Photo: EFE/Press association/EPA Gareth Fuller
The Irish Economic and Social Research Institute reports that seven in ten Travellers live in overcrowded housing
A community of about 36,000 Irish Travellers live in the Republic of Ireland and 4,000 more in Northern Ireland. Part of the island’s history for centuries, this ethnic minority suffers extreme disadvantages in relation to health, housing, education and access to work.
The Irish Economic and Social Research Institute reports that seven in ten Travellers live in overcrowded housing, eight in ten are unemployed and only one per cent have a college degree. According to the Human Rights and Equality Commission, Irish Travellers are almost ten times more likely to report recruitment discrimination than the White Irish, and 22 times more likely to report it in shops, pubs and restaurants.
A new report by the Irish Traveller community documents the struggle of this ethnic group for their right to adequate housing. The title says it all: “I know my rights but they’re being denied”. The report is based on two surveys with 95 families in 2016 and 2018 (about 20% of the Traveller families in the city), and identifies four indicators and benchmarks to assess the progressive realisation of the community’s housing rights: 1) a decrease in the number of Travellers on the social housing waiting list that have not yet received a written offer of accommodation; 2) a decrease in the number of people that say their accommodation is unsuitable; 3) a decrease in the percentage who are dissatisfied with their landlord’s or the council’s response to reported problems; and 4) an increase in the number of Travellers who feel they know their rights.
The first three variables have moved in an alarming direction. First, while 11% of Traveller families had received formal written offers in 2016, the number has gone down to 4% in 2018, way below the 33% target set by the community itself. Second, 67% felt their accommodation was “unsuitable for their family’s needs” in 2016, and the number rose to 76% two years later (20% target). Third, the percentage of people that were not satisfied with the response from the council or the landlord remained very high over the same period at 84% (5% target).

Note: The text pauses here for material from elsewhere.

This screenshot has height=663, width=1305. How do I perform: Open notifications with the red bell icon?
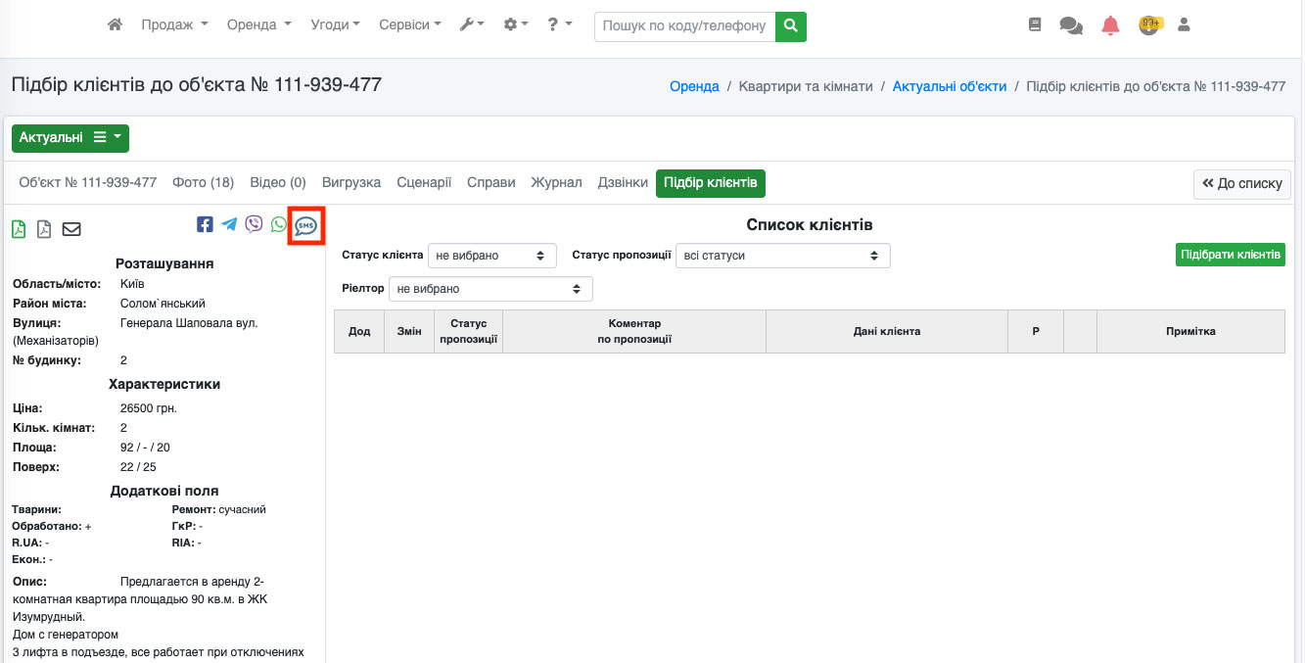[x=1110, y=25]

On the other hand, the fourth benchmark saw a clear shift in a positive direction. Only one in four people who identified as Travellers felt they “knew their rights” in 2016, and that number rose to nearly one in two this year.
There is clearly a long way to go (e.g., the community’s target for knowledge on rights was nine out of ten), but the conclusion is clear: a growing number of Travellers in North Cork are aware of their housing rights, but their actual enjoyment of these rights has gone down. And indeed, the former might explain the latter: well-informed citizens expect and demand more from government. A community that knows their rights is best placed to monitor public policy, thus, community-led monitoring in North Cork has made families and residents increasingly mindful of the extent to which their health conditions are determined by social conditions beyond their control. For example, nearly six in ten Travellers reported that their poor and insecure housing conditions negatively affected their physical and mental health.
Travellers in Cork are demanding water, sanitation, infrastructure and housing solutions that are rooted in the community, respond to the needs and preferences of its members and contribute to dismantle stereotypes. Solutions must come from the community not only to be legitimate but to be effective as well.
In 2015 the UN Committee on Economic, Social and Cultural Rights urged Ireland to “provide Travellers and Roma with culturally appropriate accommodation in consultation with them (ensuring) that the funding allocated to Traveller housing at the local level is fully and appropriately spent to this end”.
Travellers have decided that nobody can hold public authorities to account in relation to the UN’s recommendations better than them. They are taking ownership of their own rights. And they are not the only ones.
Social tenants in Belfast and Edinburgh are also using human rights indicators and benchmarks to monitor the extent to which local authorities are satisfying their human right to adequate housing. In Spain, the Platform of People Affected by Mortgages (PAH in Spanish) sparked in Barcelona in 2009 and quickly mushroomed across Catalonia and the rest of the country. Over the last decade thousands of members of this grassroots movement have stopped evictions, lobbied to change laws (successfully in some cases) and raised awareness about the financialisation of housing. People all over Scotland are aligning efforts to champion food justice in Scots law and policy. There are other inspiring examples of community-led monitoring of human rights from Buenos Aires to Nairobi or Delhi.
All these initiatives have something important in common. They are putting human rights into grassroots discourses, making international human rights law locally relevant. Irish Travellers and other communities around the world show that human rights are much more than a shield to protect the individual from the state. Human rights also have a unique empowering and mobilising effect.
Families in the community feel that the Cork County Council has ignored them for too long, but the combination of local engagement, media spotlight and international solidarity could increase pressure on Irish authorities locally and nationally.
The experiences in North Cork and elsewhere contribute to connecting international human rights law with local activism in a way that reinforces both spheres, but puts the centre of gravity of human rights action and research at the local level. These cases encourage us to expand and develop a model of human rights advocacy from the ground up, reflecting lived experiences and amplifying local narratives to trigger hope and change.